Please print every line from the one containing "Instruction: Click the" through the last line of the records below, exactly as written and nothing more.

----- STORED DATA

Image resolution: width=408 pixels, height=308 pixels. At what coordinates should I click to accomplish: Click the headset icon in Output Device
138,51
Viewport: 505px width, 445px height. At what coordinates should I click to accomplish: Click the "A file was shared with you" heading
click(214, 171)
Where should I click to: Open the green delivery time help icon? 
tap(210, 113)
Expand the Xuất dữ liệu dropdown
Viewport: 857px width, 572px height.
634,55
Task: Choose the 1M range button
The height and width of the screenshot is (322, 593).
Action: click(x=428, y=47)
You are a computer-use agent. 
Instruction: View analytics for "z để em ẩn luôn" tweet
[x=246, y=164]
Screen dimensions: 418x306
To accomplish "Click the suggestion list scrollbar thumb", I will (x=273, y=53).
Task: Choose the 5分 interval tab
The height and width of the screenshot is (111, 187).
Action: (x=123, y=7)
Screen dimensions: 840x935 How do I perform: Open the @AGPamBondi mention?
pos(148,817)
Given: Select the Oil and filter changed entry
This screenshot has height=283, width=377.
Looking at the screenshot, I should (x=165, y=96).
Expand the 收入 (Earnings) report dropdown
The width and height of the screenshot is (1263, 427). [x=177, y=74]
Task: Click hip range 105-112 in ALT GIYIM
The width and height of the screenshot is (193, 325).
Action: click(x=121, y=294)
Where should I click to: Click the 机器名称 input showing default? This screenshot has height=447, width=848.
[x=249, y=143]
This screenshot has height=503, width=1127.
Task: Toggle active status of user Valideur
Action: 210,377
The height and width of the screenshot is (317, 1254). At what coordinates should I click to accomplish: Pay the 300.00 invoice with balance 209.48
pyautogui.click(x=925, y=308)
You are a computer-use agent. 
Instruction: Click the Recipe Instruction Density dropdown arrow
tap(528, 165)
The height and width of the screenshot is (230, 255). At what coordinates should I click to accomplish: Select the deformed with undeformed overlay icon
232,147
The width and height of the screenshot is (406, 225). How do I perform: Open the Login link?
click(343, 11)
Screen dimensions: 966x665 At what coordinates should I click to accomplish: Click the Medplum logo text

----------

§ **WRITTEN RESPONSE**:
Instruction: Click the Recipe Instruction Density dropdown arrow
tap(528, 165)
The height and width of the screenshot is (230, 255). At what coordinates should I click to accomplish: Select the deformed with undeformed overlay icon
232,147
The width and height of the screenshot is (406, 225). How do I perform: Open the Login link?
click(343, 11)
Screen dimensions: 966x665 At what coordinates should I click to accomplish: Click the Medplum logo text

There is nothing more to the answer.